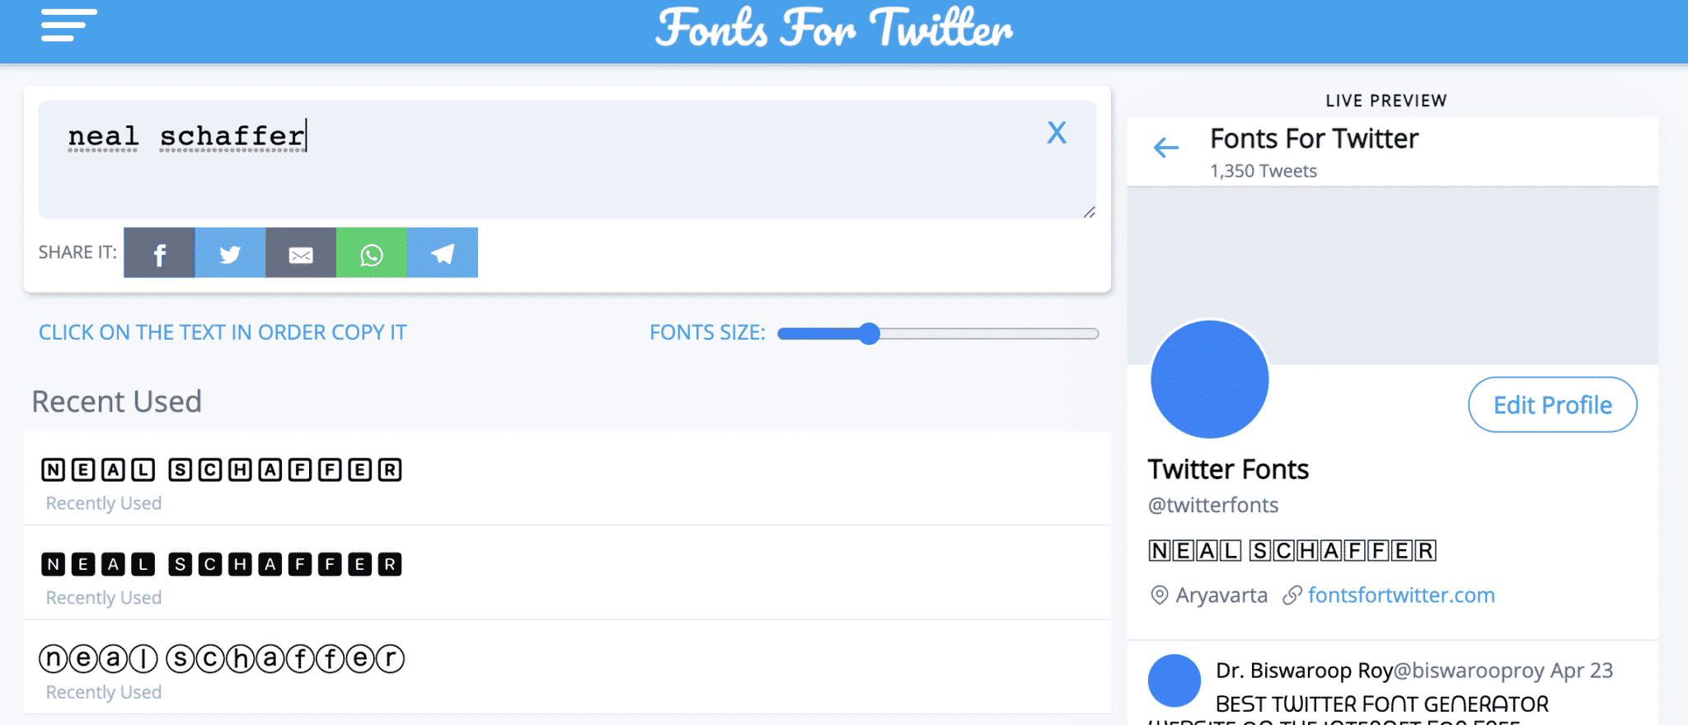Click the Fonts For Twitter header title
Screen dimensions: 1688x725
tap(834, 31)
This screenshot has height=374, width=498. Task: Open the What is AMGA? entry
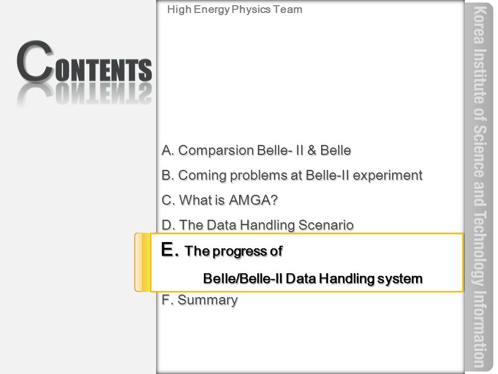(219, 200)
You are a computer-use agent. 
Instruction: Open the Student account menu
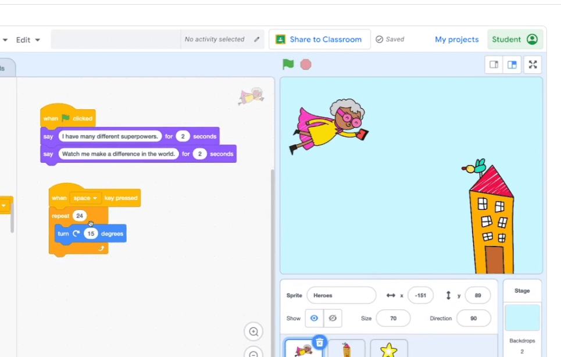pos(515,39)
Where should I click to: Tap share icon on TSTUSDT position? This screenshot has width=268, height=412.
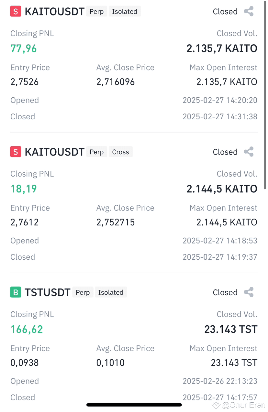tap(249, 292)
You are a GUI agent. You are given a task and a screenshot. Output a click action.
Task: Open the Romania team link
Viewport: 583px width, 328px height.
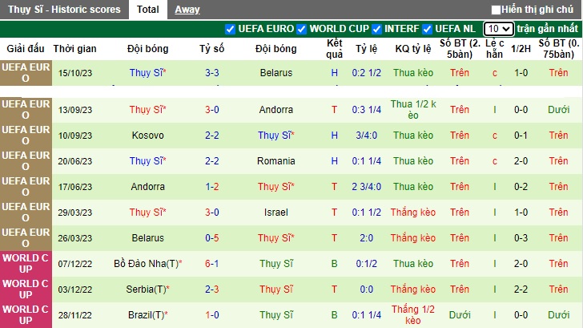(x=276, y=161)
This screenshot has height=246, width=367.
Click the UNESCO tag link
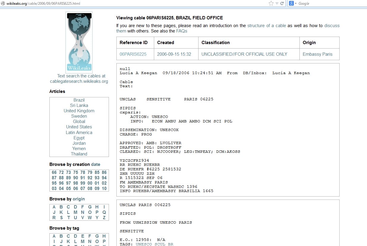click(144, 244)
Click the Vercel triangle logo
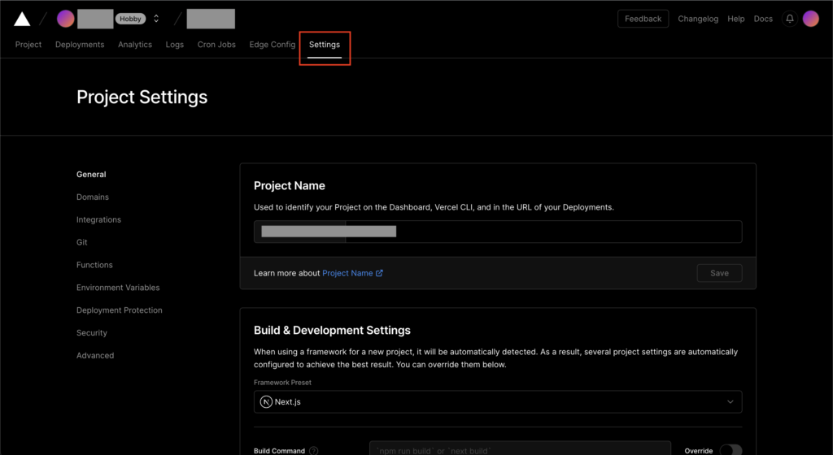 22,19
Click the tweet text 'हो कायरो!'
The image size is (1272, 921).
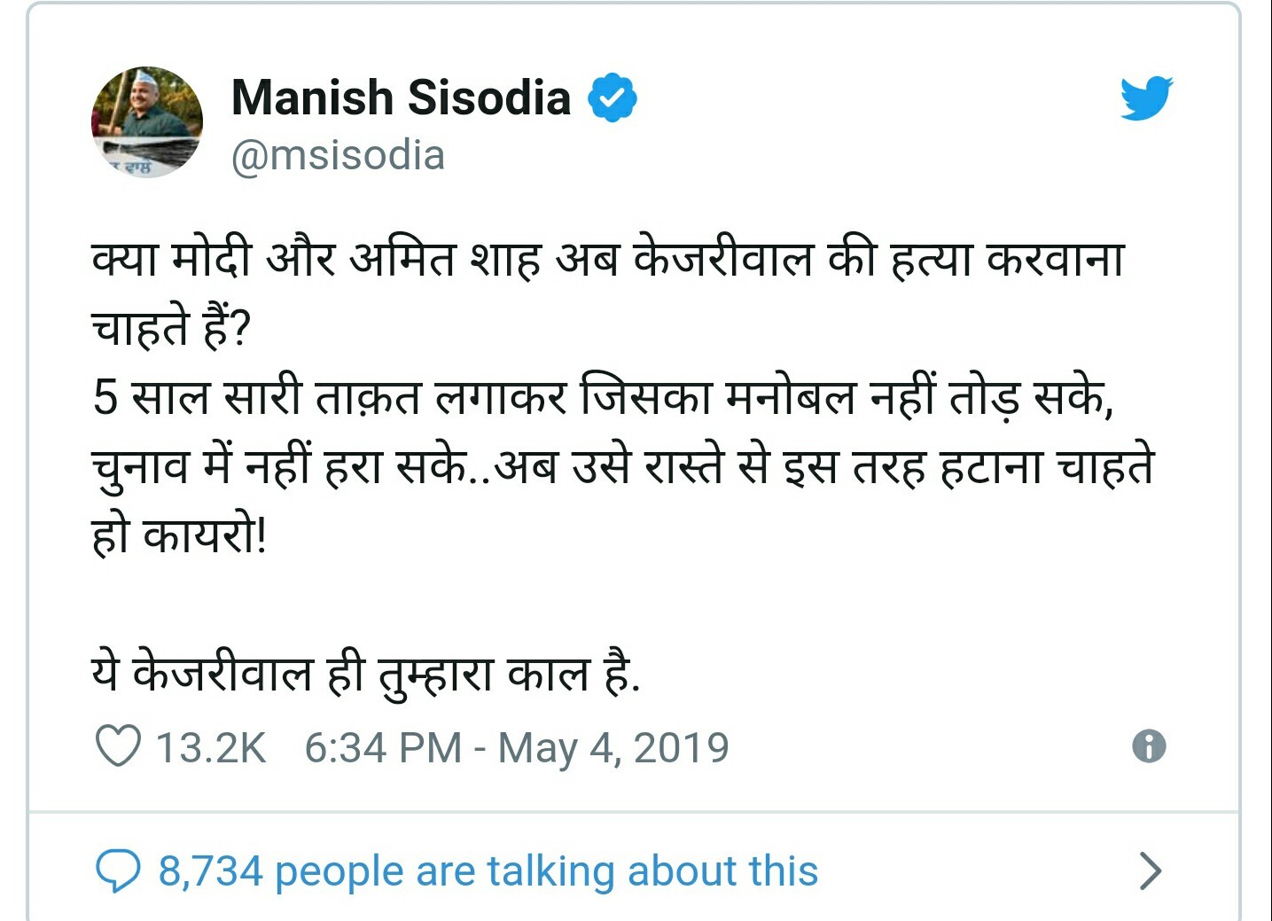tap(179, 535)
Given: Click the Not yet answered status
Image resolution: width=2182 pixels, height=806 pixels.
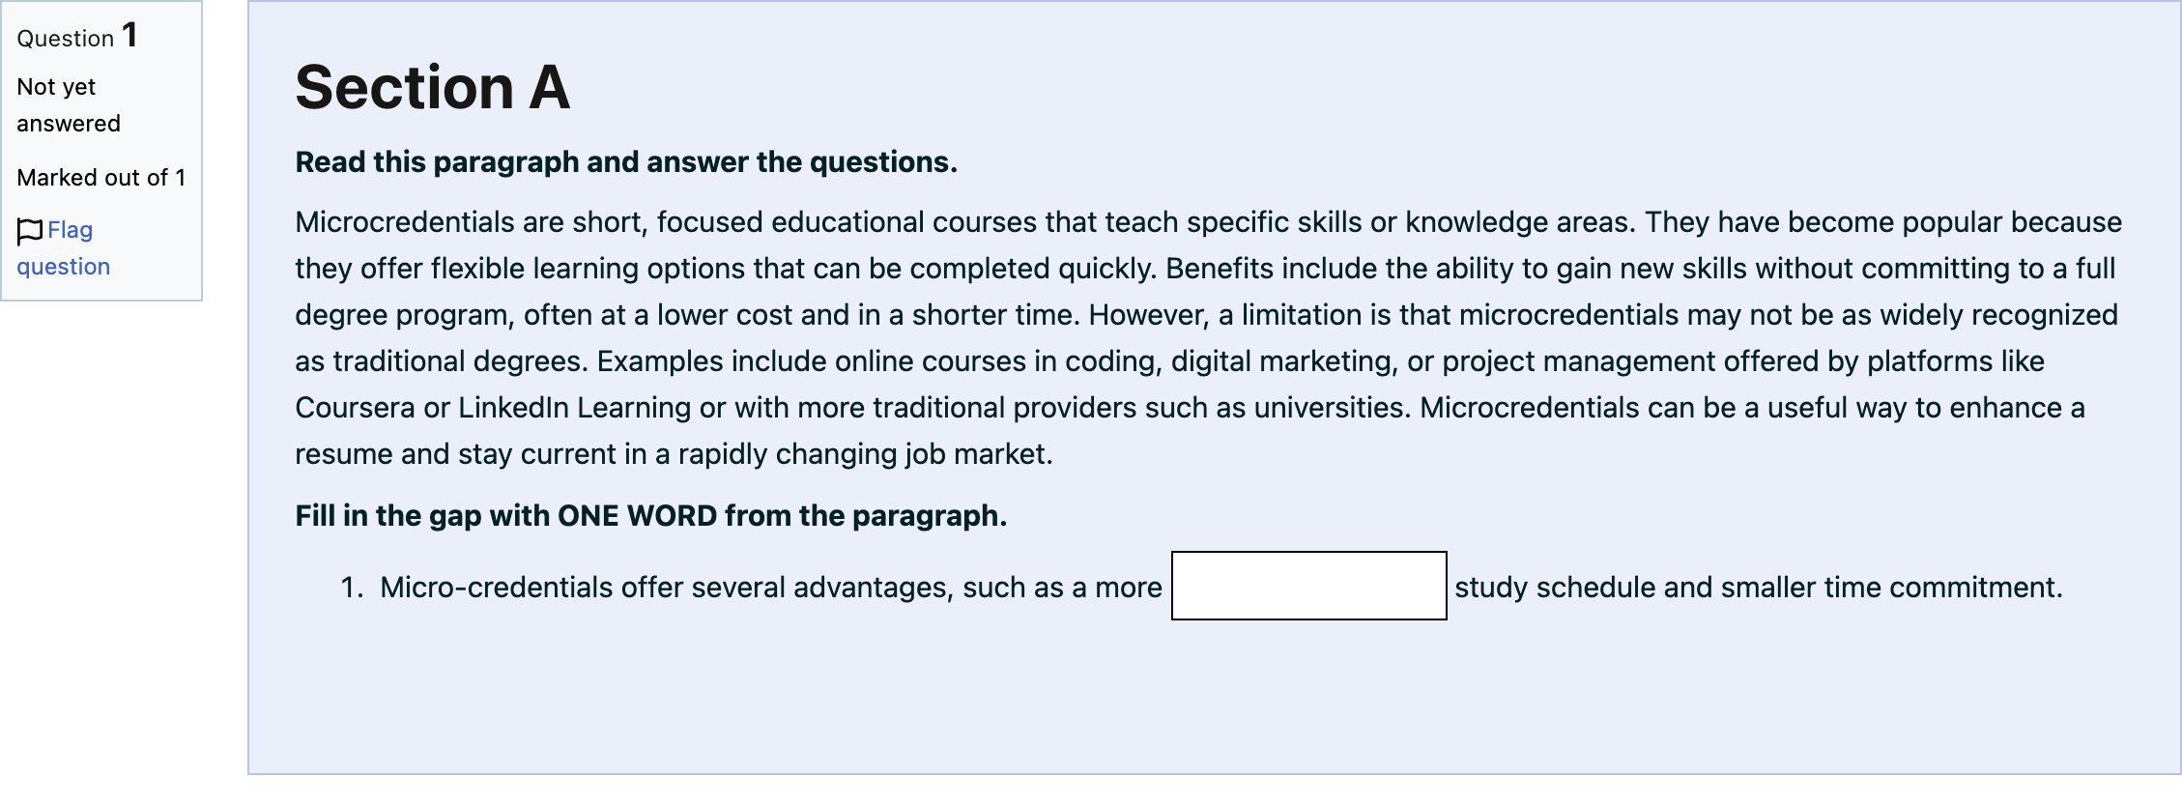Looking at the screenshot, I should point(69,105).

# [TASK STATEMENT]
Among the entries above, take the lines from the one with "Instruction: Open the Student account menu" through the one with "Given: Click the Not yet answered status" and retype them exactly, leaving out the pictures.

# [RESPONSE AREA]
Instruction: Open the Student account menu
pos(515,39)
Where should I click to: Tap share icon on TSTUSDT position? This screenshot has width=268, height=412.
tap(249, 292)
You are a GUI agent. You are given a task and a screenshot. Output a click action.
Task: Open the Romania team link
Viewport: 583px width, 328px height.
(x=276, y=161)
This screenshot has height=246, width=367.
Click the UNESCO tag link
click(144, 244)
Click the Vercel triangle logo
 22,19
Click the tweet text 'हो कायरो!'
The image size is (1272, 921).
tap(179, 535)
Given: Click the Not yet answered status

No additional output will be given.